Season 4: Freak Show
Carnival freak show owner Elsa Mars uses her troupe to lure customers so she can resume her former career as a chanteuse. Her signature song is “Life on Mars” by David Bowie (even though Bowie wrote the song in 1971, long after the story’s 1952 setting). Elsa’s pursuit of stardom as a singer propels the plot to its conclusion, when she performs on Halloween and summons an evil spirit that leads to her demise.
Jimmy Darling, aka the Lobster Man, sings Nirvana’s “Come As You Are” during one of the troupe’s performances—another anachronistic choice but appropriate lyrically for the theme of society’s cast-offs asserting their pride to be who they are.
Season 8: Apocalypse
Reprising Asylum’s torturous repetition of an upbeat song, the leader of a high-end fallout shelter plays the song “The Morning After” every day.

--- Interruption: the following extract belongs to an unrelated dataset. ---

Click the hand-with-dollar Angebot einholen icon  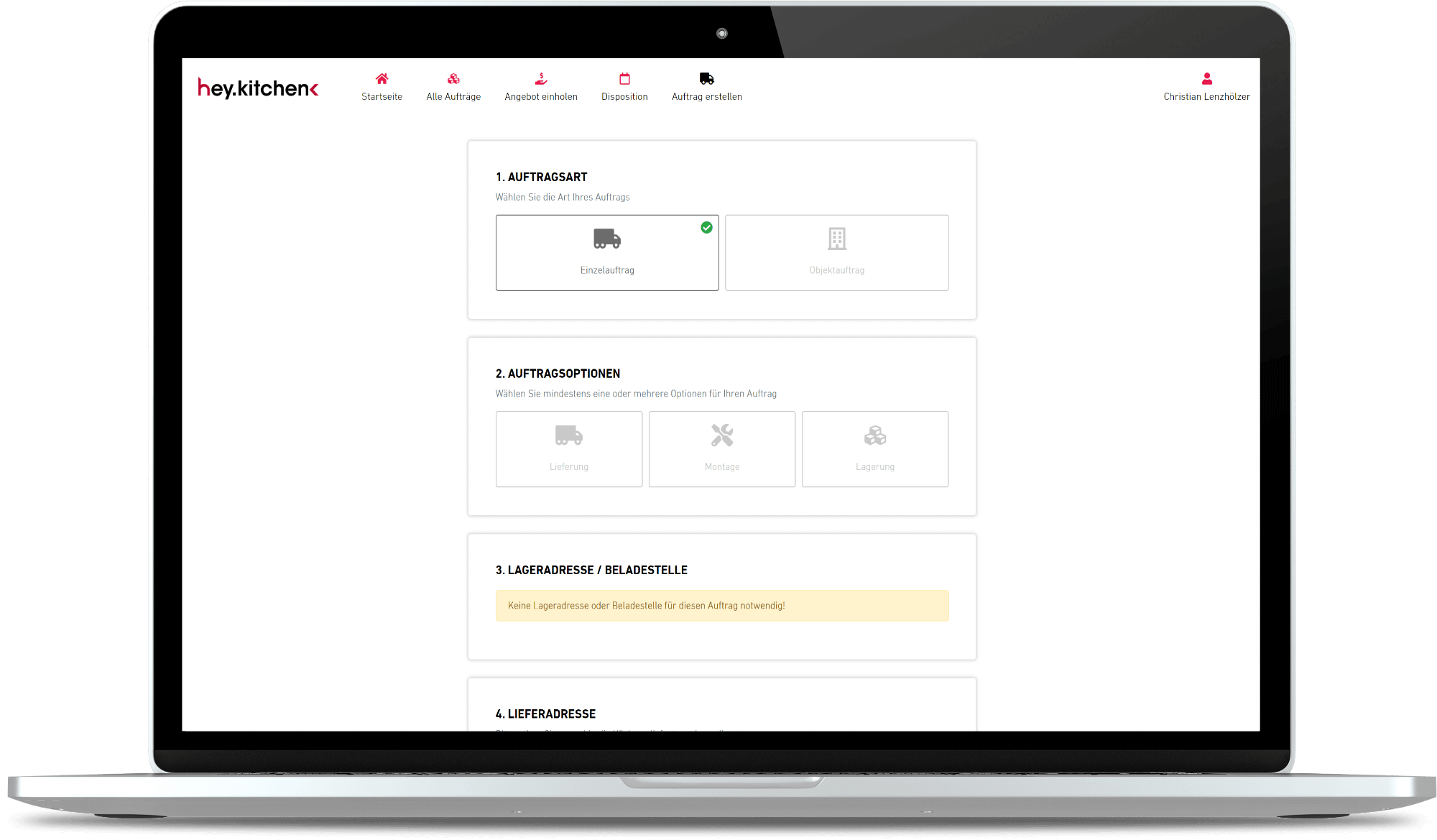coord(541,78)
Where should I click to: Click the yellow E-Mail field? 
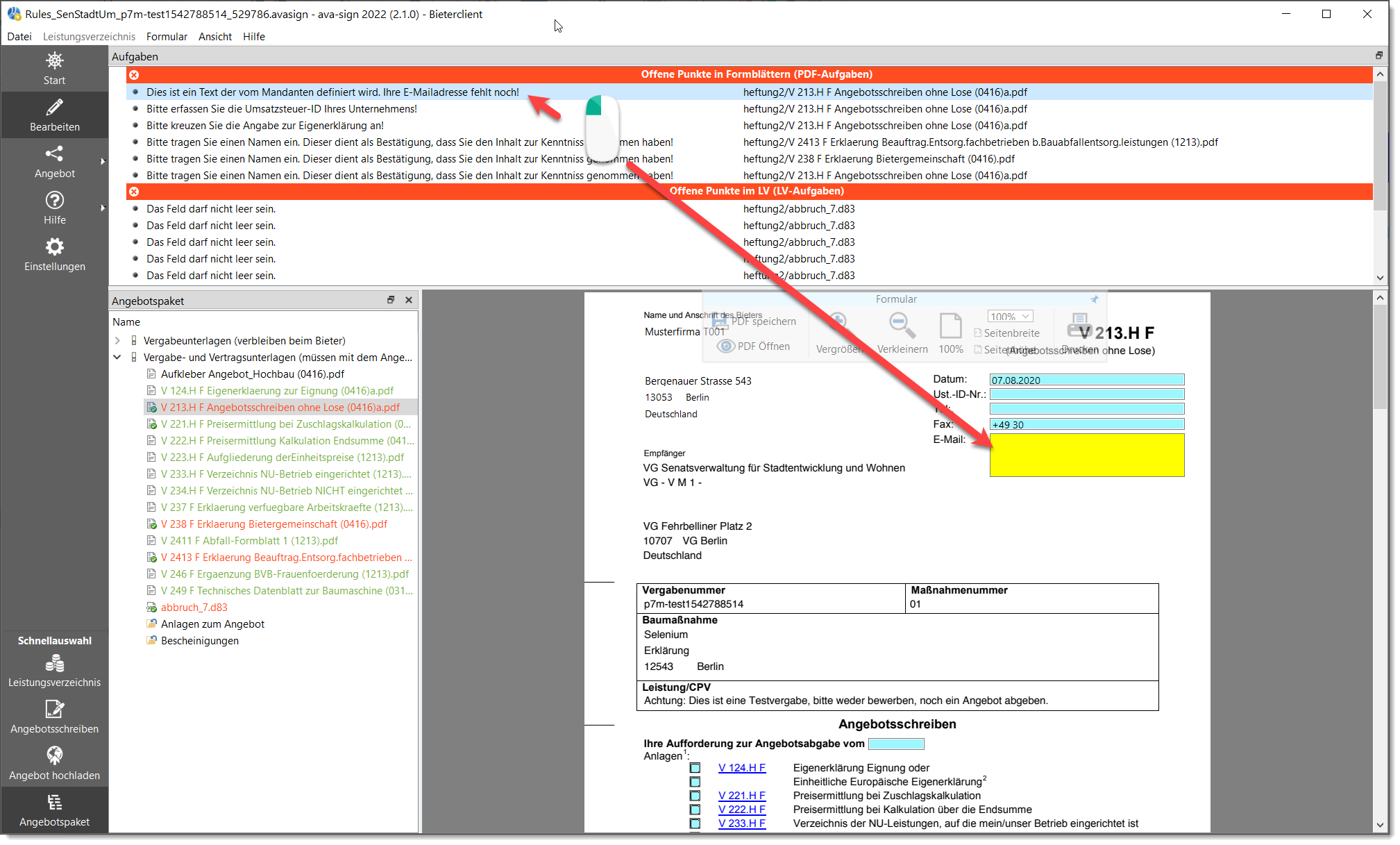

The song—a recording by Maureen McGovern from the 1973 disaster film The Poseidon Adventure—perfectly fits the theme of Apocalypse. It’s the only song that plays on the radio, and it drives the survivors crazy, as perhaps leader Wilhemina Venable sadistically intends it to do. Then one day, Jim Croce’s song “Time in a Bottle” inexplicably replaces it, prompting a comment from one of the survivors. Later, the radio shifts again to another 70s song, Fleetwood Mac’s “Gold Dust Woman,” written and sung by Stevie Nicks. Referencing a song by Nicks hints that the witches of season 3’s Coven will be returning. Indeed, Nicks makes an appearance to perform “Gypsy” for a gathering of the witches and warlocks.
Season 9: 1984
This homage to 80s slasher flics climaxes with a planned nostalgia music festival at Camp Redwood, at which proprietor Margaret Booth intends to unleash mayhem on musicians and audience alike. The first band to arrive—the 80s one-hit wonder Kajagoogoo—ends up murdered by Richard Ramirez. Everyone else, including headliner Billy Idol, is turned away thanks to the intervention of camp counselor Trevor Kirchner.
Season 10: Double Feature
The first half of this season, titled “Red Tide,” concerns a black pill that unleashes artistic creativity, but at a devastating cost. We first meet two parasitic writers as they sing the Kenny Rogers/Dolly Parton hit “Islands in the Stream” in a Provincetown bar. Their fondness for singing duets leads to a tense encounter later on when agent Ursula Khan interrupts another performance with harsh criticism. Writers Austin Sommers and Belle Noir now view Ursula as a dangerous enemy. Later, we learn that Belle introduced Austin to the black pill after his humiliating drag performance of “Magic Man” by Heart. The song is appropriate given the magic lure of the black pill.
Season 11: NYC
Taking a detour into historical drama, season 11 sets its plot in the early days of the AIDS epidemic in New York City. Bathhouse owner and cabaret singer Kathy Pizazz—loosely inspired by Bette Midler’s early career performing at the Continental Baths—performs her shows for the bathhouse patrons. We hear her singing the Peggy Lee classic “Fever,” an apt choice with lyrics about feverish desire. She auditions a drag queen singing the Cole Porter tune “Anything Goes.” Again, an appropriate choice that reinforces the theme of sexual liberation. After she hires him, we see him practicing “Witchcraft,” a song made famous by Frank Sinatra. The song reinforces the role that tarot cards soon play in the plot.
A vision of Kathy appears bedside when the detective Patrick Read is dying, and sings the haunting ballad “Calling You” by Holly Cole. The song, performed by Jevetta Steele, first appeared in the 1987 movie Bagdad Café and includes the lyrics “and I can feel a change is coming, coming closer, sweet release.”